Department of Cardiothoracic Surgery, Division of Thoracic and Foregut Surgery, University of Pittsburgh, Pittsburgh, PA, USA.
Am J Surg. 2017 Oct;214(4):651-656. doi: 10.1016/j.amjsurg.2017.06.011. Epub 2017 Jun 24.
Equipoise still exists regarding routine mesh cruroplasty during laparoscopic paraesophageal hernia (PEH). We aimed to determine whether selective mesh cruroplasty is associated with differences in recurrence and patient-reported outcomes.
We compared symptom outcomes (n = 688) and radiographic recurrences (n = 101; at least 10% [or 2 cm] of stomach above hiatus) for 795 non-emergent PEH repair with fundoplication (n = 106 with mesh).
Heartburn, regurgitation, epigastric pain, and anti-reflux medication use decreased significantly in both groups while postoperative dysphagia (mesh; p = 0.14), and bloating (non-mesh; p = 0.32), were unchanged. Radiographic recurrence rates were similar (15 mesh [22%] versus 86 non-mesh [17%]; p = 0.32; median 27 [IQR 14, 53] months), but was associated with surgical dissatisfaction (13% vs 4%; p = 0.007).
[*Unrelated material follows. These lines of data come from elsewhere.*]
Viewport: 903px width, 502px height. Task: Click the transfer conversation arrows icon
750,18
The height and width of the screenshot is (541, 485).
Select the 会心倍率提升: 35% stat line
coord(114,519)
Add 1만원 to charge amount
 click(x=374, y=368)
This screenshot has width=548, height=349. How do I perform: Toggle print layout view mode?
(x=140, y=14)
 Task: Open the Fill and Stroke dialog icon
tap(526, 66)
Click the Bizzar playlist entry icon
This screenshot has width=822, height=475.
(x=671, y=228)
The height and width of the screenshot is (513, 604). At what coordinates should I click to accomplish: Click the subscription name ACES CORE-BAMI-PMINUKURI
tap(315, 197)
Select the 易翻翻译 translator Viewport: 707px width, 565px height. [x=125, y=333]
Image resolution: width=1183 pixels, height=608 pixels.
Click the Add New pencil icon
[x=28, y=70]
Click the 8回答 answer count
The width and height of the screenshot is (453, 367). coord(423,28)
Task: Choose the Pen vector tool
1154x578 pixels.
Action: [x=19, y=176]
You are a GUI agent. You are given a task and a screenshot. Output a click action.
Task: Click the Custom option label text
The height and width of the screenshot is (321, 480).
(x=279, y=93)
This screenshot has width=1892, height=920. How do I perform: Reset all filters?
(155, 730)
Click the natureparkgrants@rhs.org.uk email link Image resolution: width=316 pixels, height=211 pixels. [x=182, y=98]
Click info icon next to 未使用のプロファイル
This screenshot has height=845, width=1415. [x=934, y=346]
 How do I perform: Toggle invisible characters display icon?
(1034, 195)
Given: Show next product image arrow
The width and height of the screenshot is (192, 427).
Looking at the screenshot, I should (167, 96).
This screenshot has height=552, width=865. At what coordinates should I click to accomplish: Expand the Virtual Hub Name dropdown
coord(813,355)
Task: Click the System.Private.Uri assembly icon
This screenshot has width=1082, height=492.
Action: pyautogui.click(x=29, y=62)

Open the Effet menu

Selective mesh cruroplasty was not associated with differences in symptom outcomes or radiographic recurrence rates during laparoscopic PEH repair. Radiographic recurrence was associated with dissatisfaction, emphasizing the need for continued focus on reducing recurrences.
对于腹腔镜食管旁疝(PEH)手术中常规使用补片行盆底修复术仍存在 equipoise。我们旨在确定选择性补片盆底修复术是否与复发率及患者报告的结局差异相关。
我们比较了795例非急诊PEH伴胃底折叠术(其中106例使用补片)患者的症状结局(n = 688)和影像学复发情况(n = 101;食管裂孔上方至少10%[或2 cm]的胃)。
两组患者的烧心、反流、上腹痛及抗反流药物使用均显著减少,而术后吞咽困难(补片组;p = 0.14)和腹胀(非补片组;p = 0.32)未改变。影像学复发率相似(补片组15例[22%] vs非补片组86例[17%];p = 0.32;中位数27[四分位间距14, 53]个月),但与手术满意度相关(13% vs 4%;p = 0.007)。
在腹腔镜PEH修复术中,选择性补片盆底修复术与症状结局或影像学复发率差异无关。影像学复发与满意度相关,强调需要持续关注降低复发率。